--- ANWEISUNG A ---
Wiederhole bitte die Einträge weiter unten, von ihrem Anfang bis einschließlich der Zeile mit „coordinates (1840, 1560).“.

--- SEITENTEXT ---
# KI in Java



## javaprogger1987 (14. Januar 2005)

Hi!

Hab mir als Thema für meine Facharbeit in Informatik Künstliche Intelligenz ausgesucht..
Ich hab mit gedacht ich mach das an einem Labyrinth. Da sind 2 Figuren drin. Die erste ist einfach ein dummer Computer der immer per Zufall entscheidet wo er hingeht. Der zweite hat nun die Aufgabe (das ist die KI) den ersten zu "fangen". Beide sind aber gleich schnell.
Die Grafik und so ist kein Thema nur bräucht ich vieleicht ein paar Anregungen für die KI .
Bisher hatte ich mir gedacht, dass der erstmal dem ersten hinterherläuft bis der an eine Stellen kommt wo der schon mal war ( ->Kreuzungen speichern). Dann guckt der nach ob ein anderer Weg, der zum gleichen Ziel führt kürzer wäre (z.B. der wo er hergekommen ist).
Habt ihr noch andere Idden für die KI (bzw. eine Strategie)


----------



## teppi (14. Januar 2005)

Also normalerweise macht man sowas, denke ich, mit Wegfindungsalgorithmen. Da gibts zwei ziemlich bekannte und zwar den Dijkstra Algorithmus und den A* (A-Stern) Algorithmus, welche auf dem Auswerten eines vorhandenen Graphen basieren. Zumindest zu Dijkstra findet man über Google ziemlich viel .. 

Gruß Stefan 

PS: Ich hab auch nen Java - Programm, welches verschiedenste Algorithmen implementiert. Das könnte ich dir zur Verfügung stellen, wenn du denn möchtest ..


----------



## javaprogger1987 (15. Januar 2005)

Puuh... Das mit dem Algurithmus hab ich mal gesucht, aber nicht verstanden ..
Vieleicht könntest du mir mal dein Programm schicken bitte 
blackphanter14@aol.com

Danke


----------



## webfreak (15. Januar 2005)

Mich würde das programm auch interessieren... tobse86@gmail.com
Wäre echt nett wenn du es mir zukommen lassen würdest. Danke


----------



## teppi (15. Januar 2005)

blackphanter14@aol.com <- diese mail adresse geht nicht  .. Hab auch blackpanther14@aol.com probiert ...


----------



## javaprogger1987 (17. Januar 2005)

Wie die geht nich.... kann eigentlich nicht sein ist richtig..

blackphanter14@aol.com

wenn immer noch nich geht probier bitte mal

gsgstufe2006@arcor.de

Danke


----------

--- ANWEISUNG B ---
Welche zwei Wegfindungsalgorithmen nennt teppi im Forenthread über KI in Java?

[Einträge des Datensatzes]

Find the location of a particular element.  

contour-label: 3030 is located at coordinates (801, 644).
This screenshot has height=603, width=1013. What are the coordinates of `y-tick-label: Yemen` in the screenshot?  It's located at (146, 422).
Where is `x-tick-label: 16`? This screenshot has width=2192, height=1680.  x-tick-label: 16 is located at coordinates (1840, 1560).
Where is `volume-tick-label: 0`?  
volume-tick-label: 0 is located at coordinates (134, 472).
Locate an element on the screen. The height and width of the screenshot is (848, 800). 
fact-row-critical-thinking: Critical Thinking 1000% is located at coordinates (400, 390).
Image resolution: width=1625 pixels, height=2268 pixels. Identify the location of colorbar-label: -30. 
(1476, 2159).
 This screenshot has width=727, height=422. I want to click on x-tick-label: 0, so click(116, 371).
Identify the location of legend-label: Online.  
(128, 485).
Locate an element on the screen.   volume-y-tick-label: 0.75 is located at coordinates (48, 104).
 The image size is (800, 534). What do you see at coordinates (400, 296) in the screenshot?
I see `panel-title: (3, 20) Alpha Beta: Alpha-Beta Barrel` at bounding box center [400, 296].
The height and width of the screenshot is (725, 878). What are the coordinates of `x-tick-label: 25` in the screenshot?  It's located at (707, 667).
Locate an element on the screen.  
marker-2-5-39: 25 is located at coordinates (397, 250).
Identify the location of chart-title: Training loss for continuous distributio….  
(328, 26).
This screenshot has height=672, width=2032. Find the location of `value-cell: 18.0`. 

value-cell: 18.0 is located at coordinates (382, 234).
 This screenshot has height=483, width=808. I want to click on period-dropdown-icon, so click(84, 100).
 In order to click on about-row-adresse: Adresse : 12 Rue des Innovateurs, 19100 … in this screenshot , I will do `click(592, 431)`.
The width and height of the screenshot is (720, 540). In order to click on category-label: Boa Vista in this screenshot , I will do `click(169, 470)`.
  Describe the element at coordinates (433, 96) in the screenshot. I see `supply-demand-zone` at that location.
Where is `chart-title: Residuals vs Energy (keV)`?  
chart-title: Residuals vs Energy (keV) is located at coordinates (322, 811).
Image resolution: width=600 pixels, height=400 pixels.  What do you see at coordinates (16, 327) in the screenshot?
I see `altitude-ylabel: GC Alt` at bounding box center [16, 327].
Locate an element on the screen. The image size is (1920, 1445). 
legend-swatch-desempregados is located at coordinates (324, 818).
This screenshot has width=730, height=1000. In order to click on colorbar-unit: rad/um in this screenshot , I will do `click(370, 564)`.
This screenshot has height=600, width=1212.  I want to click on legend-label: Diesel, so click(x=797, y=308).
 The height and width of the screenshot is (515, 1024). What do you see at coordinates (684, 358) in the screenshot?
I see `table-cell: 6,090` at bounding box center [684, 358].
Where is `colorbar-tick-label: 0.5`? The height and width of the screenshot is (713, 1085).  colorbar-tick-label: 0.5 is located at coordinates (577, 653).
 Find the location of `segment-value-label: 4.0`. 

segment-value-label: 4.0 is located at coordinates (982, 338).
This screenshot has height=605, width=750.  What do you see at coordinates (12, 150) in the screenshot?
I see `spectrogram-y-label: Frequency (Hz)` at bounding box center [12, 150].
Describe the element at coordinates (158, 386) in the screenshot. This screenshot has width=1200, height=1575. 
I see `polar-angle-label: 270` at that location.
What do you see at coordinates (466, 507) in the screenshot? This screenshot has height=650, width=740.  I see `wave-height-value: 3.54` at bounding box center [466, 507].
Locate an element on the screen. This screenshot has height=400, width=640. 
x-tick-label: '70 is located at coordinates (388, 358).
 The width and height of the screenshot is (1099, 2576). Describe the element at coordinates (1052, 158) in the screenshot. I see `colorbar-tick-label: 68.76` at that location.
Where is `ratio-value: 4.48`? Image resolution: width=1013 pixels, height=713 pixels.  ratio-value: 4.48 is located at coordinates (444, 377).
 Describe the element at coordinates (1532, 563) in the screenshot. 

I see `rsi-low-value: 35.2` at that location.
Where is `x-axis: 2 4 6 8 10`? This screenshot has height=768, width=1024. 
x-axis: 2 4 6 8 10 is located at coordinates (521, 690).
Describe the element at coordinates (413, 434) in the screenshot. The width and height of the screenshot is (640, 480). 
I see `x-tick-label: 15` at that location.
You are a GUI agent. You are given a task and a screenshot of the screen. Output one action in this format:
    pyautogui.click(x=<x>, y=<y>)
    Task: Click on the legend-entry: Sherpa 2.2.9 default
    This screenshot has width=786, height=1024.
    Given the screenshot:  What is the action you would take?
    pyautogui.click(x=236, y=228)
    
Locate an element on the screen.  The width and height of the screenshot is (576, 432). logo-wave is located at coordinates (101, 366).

--- ANTWORT A ---
Find the location of a particular element.  

contour-label: 3030 is located at coordinates (801, 644).
This screenshot has height=603, width=1013. What are the coordinates of `y-tick-label: Yemen` in the screenshot?  It's located at (146, 422).
Where is `x-tick-label: 16`? This screenshot has width=2192, height=1680.  x-tick-label: 16 is located at coordinates (1840, 1560).

--- ANTWORT B ---
Den Dijkstra-Algorithmus und den A*-Algorithmus (A-Stern).